Chillin - i surf here and around the area all the time, most people are cool or indifferent, theres only like 2 or 3 guys who are real pricks, other guys just try to subtly paddle into a better position than you, if you know what youre doing youll have a blast. if youre learning or if you suck then stick to the break right out in front of shakies. and eat food from shakies and buy coffee or a sandwich from chula while yer at it eh?
full of yourself - oh my god talk about someone who has an ego... isn't that the pot calling the kettle black but i'm sure thats have the reason you post.. to bait others into responding well i am refusing to bit your big ugly lure... just shut up and surf already
finally - Scientists and researchers of the paranormal will be overjoyed because photo number three is Proof that Saskwatch exists. There he is on a pretty decent wave. Far out. Who would of thought? Even Mythical creatures are paddeling out into the line-up nowadays. He must have seen Blue Crush or Point Break a couple of times. Ha ha ha ha ha ha.

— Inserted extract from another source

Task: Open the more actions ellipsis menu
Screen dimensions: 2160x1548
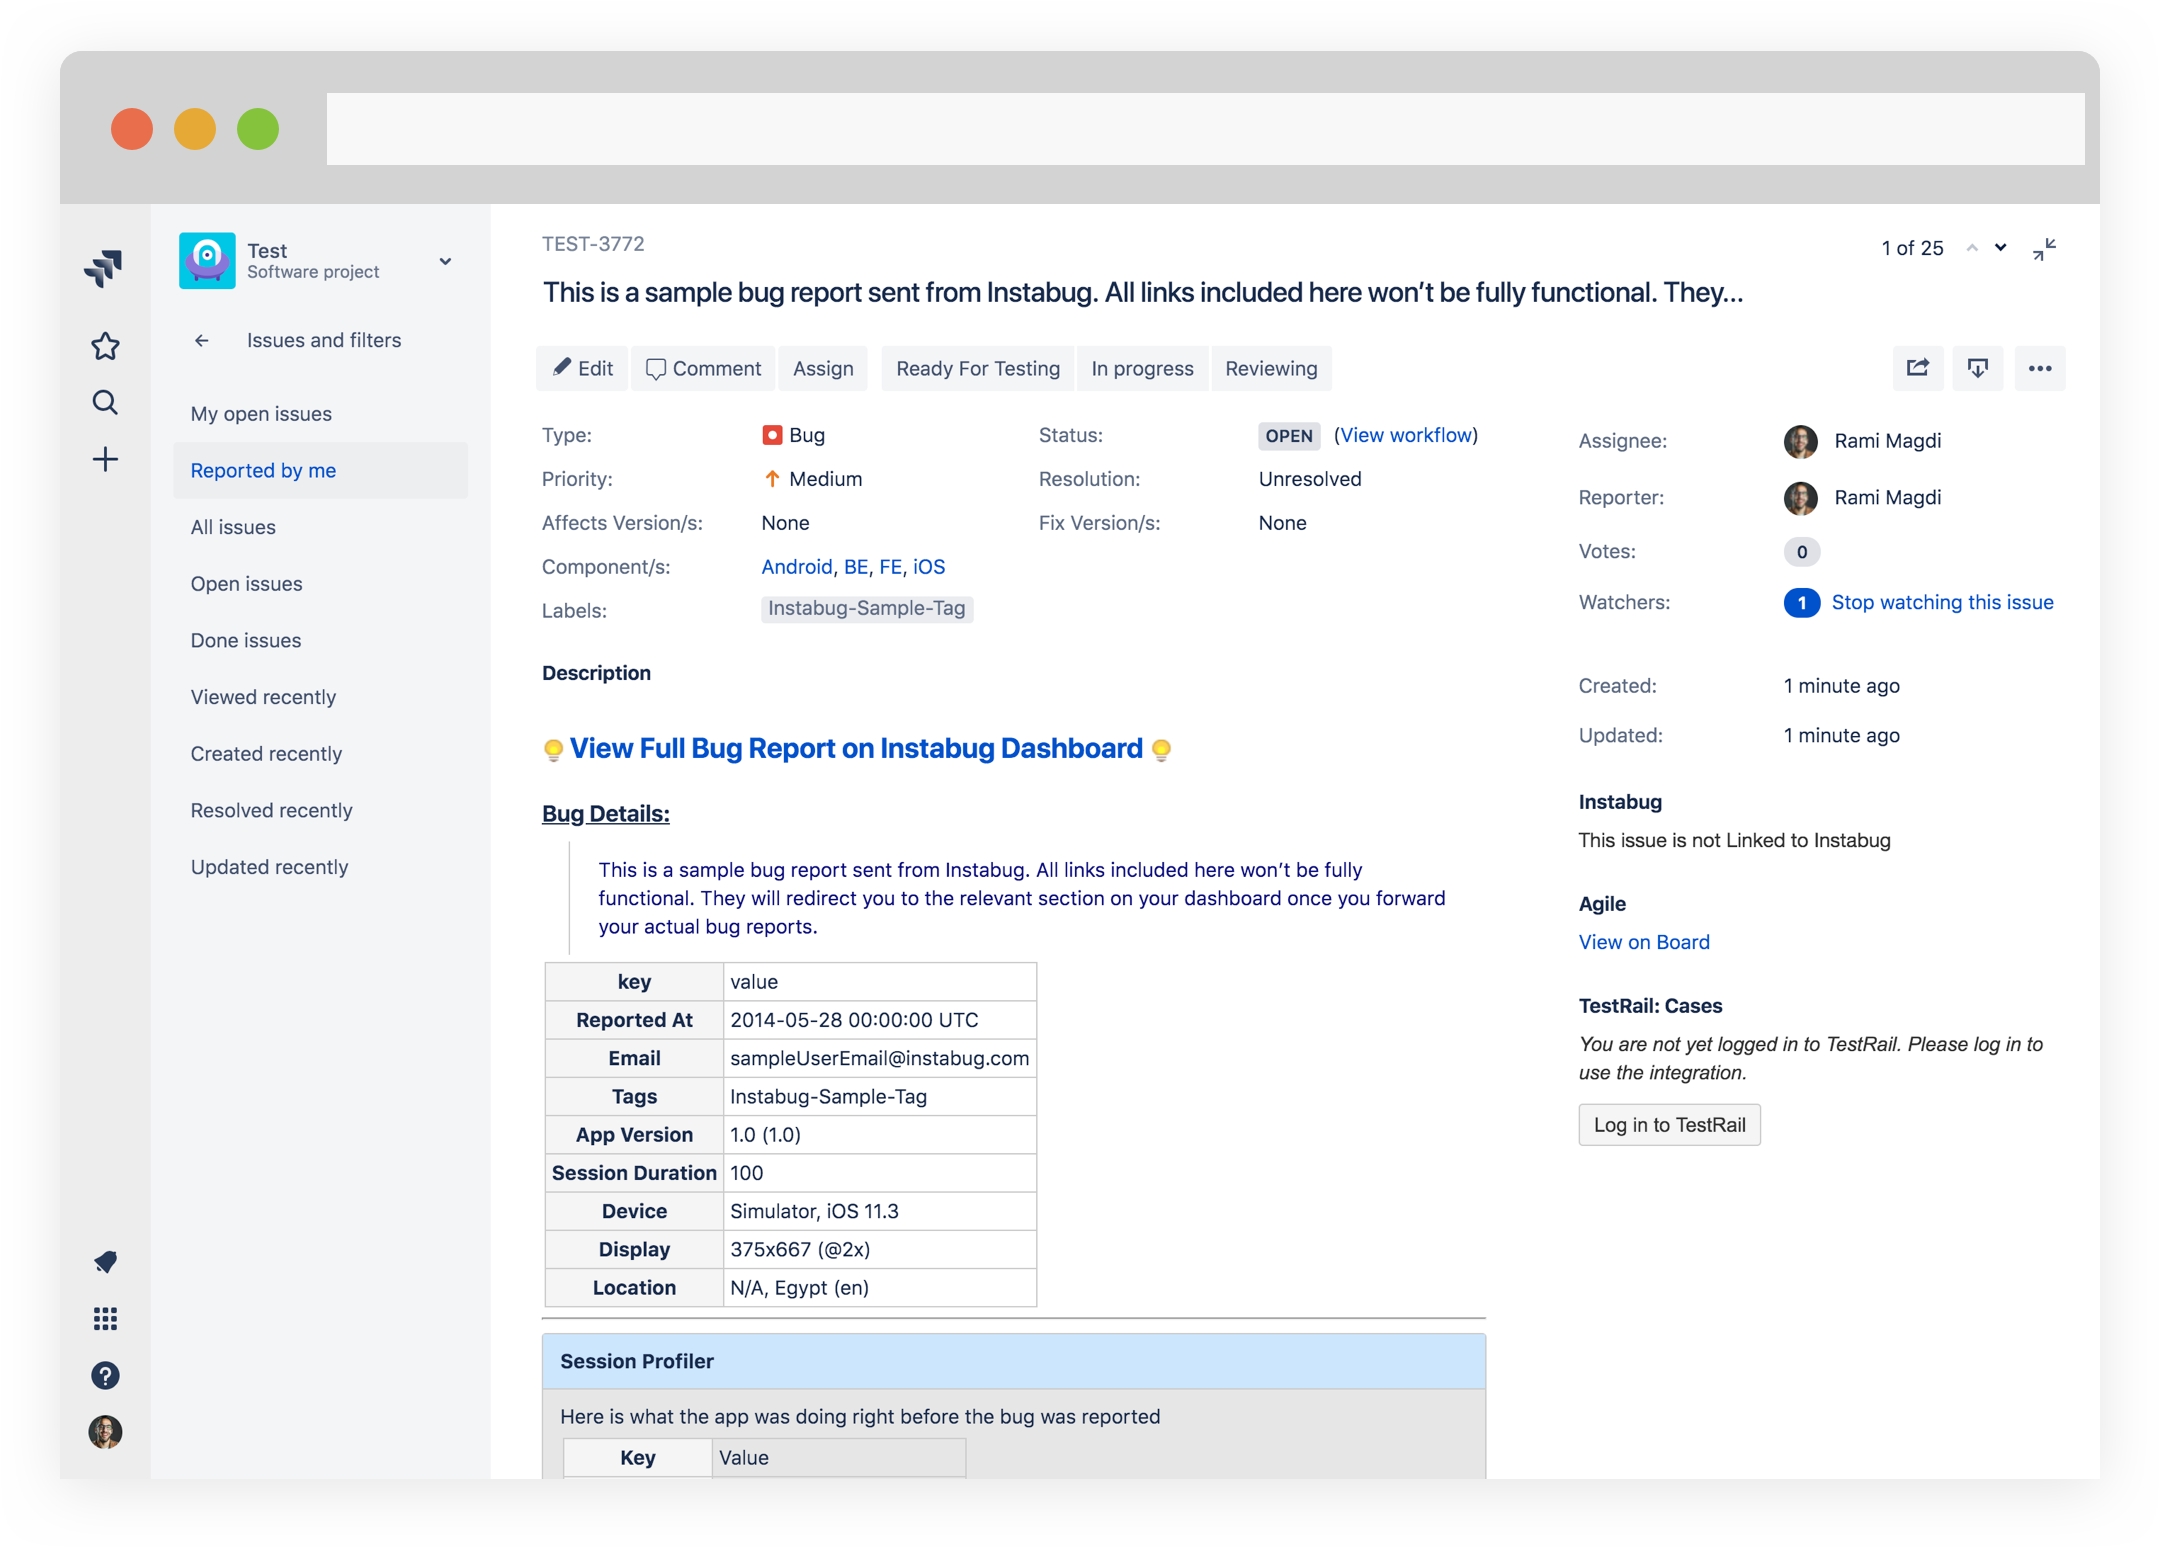Action: 2039,368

yes - Van Isle is a great place to surf. I will tell ya why. since surfing is relatively young here they are still stuck in the paleolithic age of surfing. Basically most underdeveloped countries are further ahead than Canada surfing wise (technically and mentally). If you can surf well then you own this place. Yes there are some good surfers but they are the minority (5%) and they are usually easy to spot because they don't have huge egos.The rest of the "surfers" on this island are more preoccupied with people noticing that they surf. It's all about the scene. It's about wearing shades and smoking cigarettes in your wetsuit. It's about talking about surfing and staring at other people when they show up to go surfing. Essentially Van Isle is like France was 25 years ago. The place has insane potential but no one is tapping it properly. The scene and saying you surf because your buddy surfs is more important. It's like the old man Billionaire. He has gold but he doesn't know how to use it. He has a fast car but he is so old that he is scared to drive it fast. Great waves and a beautiful place full of lame brains who are trying to be cool instead of being themselves. On the opposite end you have the East Coast, non- stop crappy waves except for in fall and winter. The difference is the waves are usually shit but the surfers are so hungry and motivated that they can out surf anyone in 2 feet or 12 feet.LOook at the qualifyers for the WCT in the states, all east coasters and one or two West Coasters. They don't bullshit, they don't need to talk about surfing or buy the latest hat or sweater. Their surfing does the talking. On Van Isle you get the permanent weekend warrior, the guy who walks around with his chest puffed out and swears he surfs crazy dry reef barrels and then you see him on a messed up yellow longboard flailing for his life in 2 foot surf. Most of them think of surfing like camping, "you go once every two weeks and it's so sweeeeet duuuuude". There aren't many dedicated rippers. The truth their credit cards and cellphones see more action than their boards or their girlfriends.Islanders can't downsize their egos for a second. These are the guys that go travelling and act like kingdick when surfing in other countries. This is why North American surfers are seen as dickheads by many other cultures. They don't learn, appreciate and give, they just take. A bunch of self involved babies really. I'ts a shame.
You're Probably Sleeping - WOW. Surfers sound dumber than an barrel of monkeys.